Моня был у нас в классе единственным 'французом' - в школе учил
и поэтому мог прихвастнуть перед нами своими знаниями никому
незнакомого языка.
Мы с Федей и Лёхой никаких особо коварных планов не строили.
Увольнение начали с Гостиного двора. Здесь искали Юрке спортивный
костюм для занятий в секции по борьбе самбо, а потом сходили в кинотеатр
'Баррикада' на Невском и посмотрели какой-то фильм.
Времени было ещё достаточно, и мы пешочком пошли в училище
по набережной Красного Флота, хотя погода и не особо располагала к
вечерним прогулкам, так как дул холодный ветер.
Уже подходили к мосту Лейтенанта Шмидта, когда поравнялись с
молодой девой, которая стояла, облокотившись о парапет набережной и с
тоской смотрела на серую воду Невы.
- Девушка, вы только не топитесь! Жизнь ведь так прекрасна и
удивительна, а вы всё в воду норовите, - шутя на ходу, бросил Федя, и мы
пошли дальше.
Но она что-то ответила на Юркину реплику, он остановился и заговорил
с ней. Мы пошли своей дорогой в училище, а Юрка крикнул:
- Я вас сейчас догоню.
Времени было 23 часа 20 минут, и мы быстро дошагали до училища,
доложили дежурному по роте о прибытии и сдали увольнительные.
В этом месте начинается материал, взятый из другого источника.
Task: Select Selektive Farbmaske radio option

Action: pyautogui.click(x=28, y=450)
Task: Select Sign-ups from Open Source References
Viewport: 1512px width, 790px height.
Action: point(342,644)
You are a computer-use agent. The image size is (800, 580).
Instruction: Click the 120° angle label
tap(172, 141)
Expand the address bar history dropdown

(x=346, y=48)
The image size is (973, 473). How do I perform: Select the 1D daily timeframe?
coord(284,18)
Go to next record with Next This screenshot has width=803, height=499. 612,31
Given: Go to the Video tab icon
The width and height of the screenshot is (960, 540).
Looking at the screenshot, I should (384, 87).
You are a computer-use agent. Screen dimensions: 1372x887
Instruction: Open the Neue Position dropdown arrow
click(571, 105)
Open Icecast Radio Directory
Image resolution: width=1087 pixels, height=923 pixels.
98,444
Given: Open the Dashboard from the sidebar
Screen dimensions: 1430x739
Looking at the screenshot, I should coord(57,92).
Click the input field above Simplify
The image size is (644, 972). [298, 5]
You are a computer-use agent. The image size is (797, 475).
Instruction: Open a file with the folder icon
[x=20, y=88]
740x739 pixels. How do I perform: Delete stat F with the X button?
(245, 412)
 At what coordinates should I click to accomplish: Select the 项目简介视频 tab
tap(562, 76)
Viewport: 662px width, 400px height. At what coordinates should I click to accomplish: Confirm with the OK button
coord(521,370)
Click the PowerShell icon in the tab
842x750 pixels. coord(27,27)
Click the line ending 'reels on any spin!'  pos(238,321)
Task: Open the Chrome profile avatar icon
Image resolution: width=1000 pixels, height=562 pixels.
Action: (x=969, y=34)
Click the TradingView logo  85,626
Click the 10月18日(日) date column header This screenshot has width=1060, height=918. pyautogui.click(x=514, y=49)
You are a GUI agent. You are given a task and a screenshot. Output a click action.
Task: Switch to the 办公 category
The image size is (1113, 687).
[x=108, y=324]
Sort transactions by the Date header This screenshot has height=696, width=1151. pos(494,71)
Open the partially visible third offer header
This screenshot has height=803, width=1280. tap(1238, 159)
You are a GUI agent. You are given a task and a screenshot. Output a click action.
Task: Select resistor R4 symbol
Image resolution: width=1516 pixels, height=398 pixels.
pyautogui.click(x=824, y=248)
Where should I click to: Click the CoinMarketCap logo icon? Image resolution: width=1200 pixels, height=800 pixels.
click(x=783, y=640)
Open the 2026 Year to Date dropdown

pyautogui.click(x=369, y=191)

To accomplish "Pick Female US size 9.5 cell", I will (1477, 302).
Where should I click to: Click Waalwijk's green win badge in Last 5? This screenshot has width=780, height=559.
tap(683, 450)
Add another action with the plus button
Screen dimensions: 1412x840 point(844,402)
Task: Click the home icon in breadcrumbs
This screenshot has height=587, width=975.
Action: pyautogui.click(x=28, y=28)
Было без пяти минут 24, и мы уже собрались ложиться спать, но в кубрик вбежал возбуждённый дежурный по роте Хромеев и прямиком к
нам:
- Вот ядрена вошь! Где Соколов!?
- А мы-то, откуда знаем. Сказал, что догонит нас, но не догнал. Он
там на той стороне нашего моста был с какой-то подругой, - ответил я
Хромееву, а у самих с Лёхой закралась в душе опаска за Федькину судьбу.
Вдруг опоздает....
Мы подошли на пятачок в коридоре, где сидели за столами дежурные
по ротам и уже закончили приём своих увольняемых в город, все прибыли
кроме Феди. На часах было уже без одной минуты 24 часа, когда в конце
коридора раздался громкий топот бегущих курсантских ног.
Юрка прибежал мокрый от пота, как взмыленный конь, и перешёл
на строевой шаг. Лихо приложив руку к головному убору, доложил
дежурному по роте:
- Товарищ старшина 2 статьи, старшина 2 статьи Соколов из отпуска
прибыл. Во время отпуска замечаний не имел.
Он сдал увольнительную и, подойдя к нам, как всегда в своём стиле,
сострил:
- Учитесь, караси! Как надо рационально до последней минуты
использовать свободу, подаренную вам начальником.
- Учитель хренов. Ты где шарахался? Мы уж тут за тебя передрейфили
- куда мог запропаститься. Думали, что ты опоздаешь. Что ты там делал?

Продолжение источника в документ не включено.